Objectives – outcome
- Agree upon a new payment model for primary care.
- Increase compensation to bring physicians in Nova Scotia closer to national average.
- Make progress on enabling physicians to better leverage technology in their practices.
- Ensure the majority of members are satisfied with the process and outcome of negotiations.
- Secure adequate funding to enable DNS to continue implementing initiatives that benefit physicians and the health system.
- Implement a contract governance mechanism that enables nimble oversight of contract issues (such as MAMG, C/AFPMG, C/AFP and related standing committees).
Members are invited to provide feedback to the negotiations team by emailing email@example.com.
Negotiation teams approved
Six physicians have agreed to serve on the contract negotiation teams: Drs. Mike MacDonald, Heather Johnson and James Clarke will serve on the Master Agreement Negotiations Team, and Drs. Mike Teehan, Kirk Magee and Christine Short will serve on the C/AFP Negotiations Team. The Board is extremely grateful to these physicians for this significant commitment of their time and resources.
These physicians, along with the DNS staff negotiation team members, will meet daily during negotiations with the physicians on the Members’ Advisory Forums to bring the physicians’ perspective to the negotiating table. See who represents you on the Members’ Advisory Forums.
Draft proposals near completion
The Doctors Nova Scotia (DNS) Board of Directors discussed the draft proposals for the upcoming Master Agreement and Clinical/Academic Funding Plan (C/AFP) contract negotiations at the Board meeting on Sept. 28 and again at a special meeting on Oct. 14. The Board’s feedback will be incorporated and the final version of the negotiations proposals will go back to the Board for approval on Nov. 9.

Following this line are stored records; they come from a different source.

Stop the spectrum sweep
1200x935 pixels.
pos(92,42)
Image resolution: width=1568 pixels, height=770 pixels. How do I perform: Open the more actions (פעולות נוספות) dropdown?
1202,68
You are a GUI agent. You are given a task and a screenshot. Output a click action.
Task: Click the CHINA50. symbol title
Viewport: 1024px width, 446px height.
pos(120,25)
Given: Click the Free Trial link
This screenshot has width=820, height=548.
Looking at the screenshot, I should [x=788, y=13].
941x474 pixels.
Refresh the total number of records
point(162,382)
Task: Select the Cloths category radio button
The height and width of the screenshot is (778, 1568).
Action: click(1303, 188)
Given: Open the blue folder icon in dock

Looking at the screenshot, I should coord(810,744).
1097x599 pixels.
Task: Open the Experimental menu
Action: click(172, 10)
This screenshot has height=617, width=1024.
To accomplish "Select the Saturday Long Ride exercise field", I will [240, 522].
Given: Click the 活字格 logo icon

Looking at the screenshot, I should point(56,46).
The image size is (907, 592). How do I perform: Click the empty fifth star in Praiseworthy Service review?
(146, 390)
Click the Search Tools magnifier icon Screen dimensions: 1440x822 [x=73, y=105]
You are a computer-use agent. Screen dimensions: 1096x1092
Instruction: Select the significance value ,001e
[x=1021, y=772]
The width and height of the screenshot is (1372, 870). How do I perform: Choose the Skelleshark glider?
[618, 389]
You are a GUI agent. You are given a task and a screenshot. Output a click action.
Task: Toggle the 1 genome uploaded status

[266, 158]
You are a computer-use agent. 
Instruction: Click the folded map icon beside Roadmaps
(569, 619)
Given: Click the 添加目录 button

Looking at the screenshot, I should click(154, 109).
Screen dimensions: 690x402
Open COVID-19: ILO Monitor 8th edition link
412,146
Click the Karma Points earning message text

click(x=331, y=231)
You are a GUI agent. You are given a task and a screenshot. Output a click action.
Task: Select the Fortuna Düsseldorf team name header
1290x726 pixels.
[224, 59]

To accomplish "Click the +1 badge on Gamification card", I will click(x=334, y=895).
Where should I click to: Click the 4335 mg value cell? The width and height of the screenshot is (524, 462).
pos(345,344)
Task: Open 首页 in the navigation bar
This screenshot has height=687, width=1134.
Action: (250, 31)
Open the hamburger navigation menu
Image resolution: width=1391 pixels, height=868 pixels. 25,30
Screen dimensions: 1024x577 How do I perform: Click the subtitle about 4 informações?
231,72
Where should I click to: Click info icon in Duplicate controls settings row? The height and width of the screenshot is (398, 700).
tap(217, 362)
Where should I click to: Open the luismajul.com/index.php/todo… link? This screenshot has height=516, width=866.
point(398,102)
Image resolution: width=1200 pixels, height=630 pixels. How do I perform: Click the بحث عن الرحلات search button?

Framework for new primary care payment model
The Board has approved a framework for a new primary care blended payment model. The
development of the model was overseen by the Blended Payment Model Working Group, which incorporated input from DNS members obtained via three webinars, a survey, and engaging the Primary Care Physicians Representative Council and Policy and Health Issues Committee. The framework will be incorporated into the negotiations proposal for consideration by the government and the health authorities.